### Aim of the task
Set down the whole listing that follows, precisely as written.

::::::::::

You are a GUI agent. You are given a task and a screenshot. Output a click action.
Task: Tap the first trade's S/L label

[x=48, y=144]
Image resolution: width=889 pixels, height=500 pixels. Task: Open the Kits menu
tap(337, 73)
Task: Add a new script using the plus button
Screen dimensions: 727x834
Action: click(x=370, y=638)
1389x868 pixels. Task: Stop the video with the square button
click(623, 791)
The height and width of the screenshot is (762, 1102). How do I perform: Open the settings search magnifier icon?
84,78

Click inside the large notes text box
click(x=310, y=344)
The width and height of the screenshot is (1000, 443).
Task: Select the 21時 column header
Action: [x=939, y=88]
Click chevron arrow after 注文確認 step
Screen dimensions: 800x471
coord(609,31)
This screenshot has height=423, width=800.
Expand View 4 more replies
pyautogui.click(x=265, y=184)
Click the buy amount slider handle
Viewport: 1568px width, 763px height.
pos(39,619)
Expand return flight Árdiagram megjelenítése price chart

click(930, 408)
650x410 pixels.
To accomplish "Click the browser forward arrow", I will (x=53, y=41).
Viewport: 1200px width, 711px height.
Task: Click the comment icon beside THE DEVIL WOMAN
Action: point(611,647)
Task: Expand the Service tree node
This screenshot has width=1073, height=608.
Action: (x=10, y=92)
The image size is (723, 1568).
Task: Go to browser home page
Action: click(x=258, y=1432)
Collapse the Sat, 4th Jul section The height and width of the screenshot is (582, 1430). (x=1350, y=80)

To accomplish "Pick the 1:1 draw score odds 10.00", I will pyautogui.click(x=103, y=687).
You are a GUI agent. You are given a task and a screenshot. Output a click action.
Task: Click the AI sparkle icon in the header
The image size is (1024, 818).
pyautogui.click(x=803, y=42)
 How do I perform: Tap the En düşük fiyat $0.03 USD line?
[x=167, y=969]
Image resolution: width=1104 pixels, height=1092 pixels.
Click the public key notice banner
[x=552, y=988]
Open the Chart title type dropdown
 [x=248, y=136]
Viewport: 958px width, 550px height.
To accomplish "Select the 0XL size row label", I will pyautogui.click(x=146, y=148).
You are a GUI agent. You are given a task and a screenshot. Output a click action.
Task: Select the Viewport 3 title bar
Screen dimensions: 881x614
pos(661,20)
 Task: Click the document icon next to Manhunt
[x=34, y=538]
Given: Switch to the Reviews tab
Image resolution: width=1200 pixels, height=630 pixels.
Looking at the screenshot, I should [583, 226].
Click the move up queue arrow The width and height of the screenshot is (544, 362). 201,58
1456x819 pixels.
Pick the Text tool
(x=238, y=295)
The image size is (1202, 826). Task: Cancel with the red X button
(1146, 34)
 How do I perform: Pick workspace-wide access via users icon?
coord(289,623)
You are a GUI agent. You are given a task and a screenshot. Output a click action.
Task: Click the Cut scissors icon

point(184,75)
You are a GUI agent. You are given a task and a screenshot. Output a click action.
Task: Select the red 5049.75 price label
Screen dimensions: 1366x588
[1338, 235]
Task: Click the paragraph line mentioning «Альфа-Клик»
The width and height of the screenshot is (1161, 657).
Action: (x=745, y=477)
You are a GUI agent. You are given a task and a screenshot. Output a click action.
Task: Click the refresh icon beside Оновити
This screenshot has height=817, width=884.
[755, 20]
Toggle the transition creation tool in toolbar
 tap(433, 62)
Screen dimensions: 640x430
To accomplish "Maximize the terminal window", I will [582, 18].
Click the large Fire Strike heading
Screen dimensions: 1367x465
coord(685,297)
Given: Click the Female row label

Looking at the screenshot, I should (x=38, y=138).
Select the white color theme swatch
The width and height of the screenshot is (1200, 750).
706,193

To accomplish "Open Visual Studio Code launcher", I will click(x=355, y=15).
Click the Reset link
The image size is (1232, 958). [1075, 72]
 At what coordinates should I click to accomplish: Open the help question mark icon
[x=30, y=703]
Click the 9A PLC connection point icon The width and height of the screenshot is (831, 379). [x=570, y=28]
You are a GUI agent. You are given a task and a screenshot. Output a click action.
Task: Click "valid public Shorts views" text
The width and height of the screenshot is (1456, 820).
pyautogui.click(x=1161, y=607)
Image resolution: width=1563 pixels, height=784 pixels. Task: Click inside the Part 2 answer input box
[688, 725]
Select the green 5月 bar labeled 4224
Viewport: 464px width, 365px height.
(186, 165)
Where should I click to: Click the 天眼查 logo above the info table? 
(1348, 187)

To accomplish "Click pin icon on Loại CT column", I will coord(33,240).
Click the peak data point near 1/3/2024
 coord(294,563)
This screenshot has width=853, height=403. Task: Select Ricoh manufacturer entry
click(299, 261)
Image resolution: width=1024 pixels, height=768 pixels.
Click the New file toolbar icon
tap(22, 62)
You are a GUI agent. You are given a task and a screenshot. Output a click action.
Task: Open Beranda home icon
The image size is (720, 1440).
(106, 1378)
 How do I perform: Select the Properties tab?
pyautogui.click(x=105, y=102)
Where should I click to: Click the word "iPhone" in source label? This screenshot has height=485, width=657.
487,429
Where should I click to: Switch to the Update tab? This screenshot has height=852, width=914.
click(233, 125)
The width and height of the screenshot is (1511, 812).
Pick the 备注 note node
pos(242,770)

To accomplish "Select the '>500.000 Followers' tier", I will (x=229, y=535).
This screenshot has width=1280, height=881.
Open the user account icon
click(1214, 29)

::::::::::

### Task response
You are a GUI agent. You are given a task and a screenshot. Output a click action.
Task: Tap the first trade's S/L label

[x=48, y=144]
Image resolution: width=889 pixels, height=500 pixels. Task: Open the Kits menu
tap(337, 73)
Task: Add a new script using the plus button
Screen dimensions: 727x834
Action: click(x=370, y=638)
1389x868 pixels. Task: Stop the video with the square button
click(623, 791)
The height and width of the screenshot is (762, 1102). How do I perform: Open the settings search magnifier icon?
84,78

Click inside the large notes text box
click(x=310, y=344)
The width and height of the screenshot is (1000, 443).
Task: Select the 21時 column header
Action: [x=939, y=88]
Click chevron arrow after 注文確認 step
Screen dimensions: 800x471
coord(609,31)
This screenshot has height=423, width=800.
Expand View 4 more replies
pyautogui.click(x=265, y=184)
Click the buy amount slider handle
Viewport: 1568px width, 763px height.
pos(39,619)
Expand return flight Árdiagram megjelenítése price chart

click(930, 408)
650x410 pixels.
To accomplish "Click the browser forward arrow", I will (x=53, y=41).
Viewport: 1200px width, 711px height.
Task: Click the comment icon beside THE DEVIL WOMAN
Action: point(611,647)
Task: Expand the Service tree node
This screenshot has width=1073, height=608.
Action: (x=10, y=92)
The image size is (723, 1568).
Task: Go to browser home page
Action: click(x=258, y=1432)
Collapse the Sat, 4th Jul section The height and width of the screenshot is (582, 1430). (x=1350, y=80)

To accomplish "Pick the 1:1 draw score odds 10.00", I will pyautogui.click(x=103, y=687).
You are a GUI agent. You are given a task and a screenshot. Output a click action.
Task: Click the AI sparkle icon in the header
The image size is (1024, 818).
pyautogui.click(x=803, y=42)
 How do I perform: Tap the En düşük fiyat $0.03 USD line?
[x=167, y=969]
Image resolution: width=1104 pixels, height=1092 pixels.
Click the public key notice banner
[x=552, y=988]
Open the Chart title type dropdown
 [x=248, y=136]
Viewport: 958px width, 550px height.
To accomplish "Select the 0XL size row label", I will pyautogui.click(x=146, y=148).
You are a GUI agent. You are given a task and a screenshot. Output a click action.
Task: Select the Viewport 3 title bar
Screen dimensions: 881x614
pos(661,20)
 Task: Click the document icon next to Manhunt
[x=34, y=538]
Given: Switch to the Reviews tab
Image resolution: width=1200 pixels, height=630 pixels.
Looking at the screenshot, I should [583, 226].
Click the move up queue arrow The width and height of the screenshot is (544, 362). 201,58
1456x819 pixels.
Pick the Text tool
(x=238, y=295)
The image size is (1202, 826). Task: Cancel with the red X button
(1146, 34)
 How do I perform: Pick workspace-wide access via users icon?
coord(289,623)
You are a GUI agent. You are given a task and a screenshot. Output a click action.
Task: Click the Cut scissors icon

point(184,75)
You are a GUI agent. You are given a task and a screenshot. Output a click action.
Task: Select the red 5049.75 price label
Screen dimensions: 1366x588
[1338, 235]
Task: Click the paragraph line mentioning «Альфа-Клик»
The width and height of the screenshot is (1161, 657).
Action: (x=745, y=477)
You are a GUI agent. You are given a task and a screenshot. Output a click action.
Task: Click the refresh icon beside Оновити
This screenshot has height=817, width=884.
[755, 20]
Toggle the transition creation tool in toolbar
 tap(433, 62)
Screen dimensions: 640x430
To accomplish "Maximize the terminal window", I will [582, 18].
Click the large Fire Strike heading
Screen dimensions: 1367x465
coord(685,297)
Given: Click the Female row label

Looking at the screenshot, I should (x=38, y=138).
Select the white color theme swatch
The width and height of the screenshot is (1200, 750).
706,193

To accomplish "Open Visual Studio Code launcher", I will click(x=355, y=15).
Click the Reset link
The image size is (1232, 958). [1075, 72]
 At what coordinates should I click to accomplish: Open the help question mark icon
[x=30, y=703]
Click the 9A PLC connection point icon The width and height of the screenshot is (831, 379). [x=570, y=28]
You are a GUI agent. You are given a task and a screenshot. Output a click action.
Task: Click "valid public Shorts views" text
The width and height of the screenshot is (1456, 820).
pyautogui.click(x=1161, y=607)
Image resolution: width=1563 pixels, height=784 pixels. Task: Click inside the Part 2 answer input box
[688, 725]
Select the green 5月 bar labeled 4224
Viewport: 464px width, 365px height.
(186, 165)
Where should I click to: Click the 天眼查 logo above the info table? 
(1348, 187)

To accomplish "Click pin icon on Loại CT column", I will coord(33,240).
Click the peak data point near 1/3/2024
 coord(294,563)
This screenshot has width=853, height=403. Task: Select Ricoh manufacturer entry
click(299, 261)
Image resolution: width=1024 pixels, height=768 pixels.
Click the New file toolbar icon
tap(22, 62)
You are a GUI agent. You are given a task and a screenshot. Output a click action.
Task: Open Beranda home icon
The image size is (720, 1440).
(106, 1378)
 How do I perform: Select the Properties tab?
pyautogui.click(x=105, y=102)
Where should I click to: Click the word "iPhone" in source label? This screenshot has height=485, width=657.
487,429
Where should I click to: Switch to the Update tab? This screenshot has height=852, width=914.
click(233, 125)
The width and height of the screenshot is (1511, 812).
Pick the 备注 note node
pos(242,770)

To accomplish "Select the '>500.000 Followers' tier", I will (x=229, y=535).
This screenshot has width=1280, height=881.
Open the user account icon
click(1214, 29)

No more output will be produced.